PROBLEM DESCRIPTION → Word for word, retype the records below.
(DATA FOR THIS EXERCISE)
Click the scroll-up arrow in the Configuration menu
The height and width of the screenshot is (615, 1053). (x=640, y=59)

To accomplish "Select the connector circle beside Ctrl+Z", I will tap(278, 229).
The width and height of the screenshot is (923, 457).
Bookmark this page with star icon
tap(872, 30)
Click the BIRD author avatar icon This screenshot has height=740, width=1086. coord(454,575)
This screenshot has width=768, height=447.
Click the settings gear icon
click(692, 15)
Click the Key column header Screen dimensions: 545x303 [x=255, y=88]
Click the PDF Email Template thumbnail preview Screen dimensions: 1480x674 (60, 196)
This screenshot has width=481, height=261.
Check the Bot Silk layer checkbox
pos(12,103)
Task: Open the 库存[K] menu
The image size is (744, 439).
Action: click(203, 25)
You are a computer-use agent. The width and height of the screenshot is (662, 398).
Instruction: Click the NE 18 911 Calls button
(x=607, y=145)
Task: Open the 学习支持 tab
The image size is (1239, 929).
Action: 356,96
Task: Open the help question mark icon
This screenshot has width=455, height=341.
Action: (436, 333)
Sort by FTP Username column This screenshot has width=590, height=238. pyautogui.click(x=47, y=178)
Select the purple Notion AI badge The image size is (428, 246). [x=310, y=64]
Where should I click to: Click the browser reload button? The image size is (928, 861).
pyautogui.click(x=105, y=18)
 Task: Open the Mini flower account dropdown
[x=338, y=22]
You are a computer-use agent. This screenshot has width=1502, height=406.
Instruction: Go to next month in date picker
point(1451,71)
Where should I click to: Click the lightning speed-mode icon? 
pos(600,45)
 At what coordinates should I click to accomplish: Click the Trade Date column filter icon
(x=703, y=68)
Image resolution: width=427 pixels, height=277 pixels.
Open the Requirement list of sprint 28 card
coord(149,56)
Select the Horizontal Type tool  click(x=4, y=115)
(End DATA FOR THIS EXERCISE)
YOUR RESPONSE →
Click the scroll-up arrow in the Configuration menu
The height and width of the screenshot is (615, 1053). (x=640, y=59)

To accomplish "Select the connector circle beside Ctrl+Z", I will tap(278, 229).
The width and height of the screenshot is (923, 457).
Bookmark this page with star icon
tap(872, 30)
Click the BIRD author avatar icon This screenshot has height=740, width=1086. coord(454,575)
This screenshot has width=768, height=447.
Click the settings gear icon
click(692, 15)
Click the Key column header Screen dimensions: 545x303 [x=255, y=88]
Click the PDF Email Template thumbnail preview Screen dimensions: 1480x674 (60, 196)
This screenshot has width=481, height=261.
Check the Bot Silk layer checkbox
pos(12,103)
Task: Open the 库存[K] menu
The image size is (744, 439).
Action: click(203, 25)
You are a computer-use agent. The width and height of the screenshot is (662, 398).
Instruction: Click the NE 18 911 Calls button
(x=607, y=145)
Task: Open the 学习支持 tab
The image size is (1239, 929).
Action: 356,96
Task: Open the help question mark icon
This screenshot has width=455, height=341.
Action: (436, 333)
Sort by FTP Username column This screenshot has width=590, height=238. pyautogui.click(x=47, y=178)
Select the purple Notion AI badge The image size is (428, 246). [x=310, y=64]
Where should I click to: Click the browser reload button? The image size is (928, 861).
pyautogui.click(x=105, y=18)
 Task: Open the Mini flower account dropdown
[x=338, y=22]
You are a computer-use agent. This screenshot has width=1502, height=406.
Instruction: Go to next month in date picker
point(1451,71)
Where should I click to: Click the lightning speed-mode icon? 
pos(600,45)
 At what coordinates should I click to accomplish: Click the Trade Date column filter icon
(x=703, y=68)
Image resolution: width=427 pixels, height=277 pixels.
Open the Requirement list of sprint 28 card
coord(149,56)
Select the Horizontal Type tool  click(x=4, y=115)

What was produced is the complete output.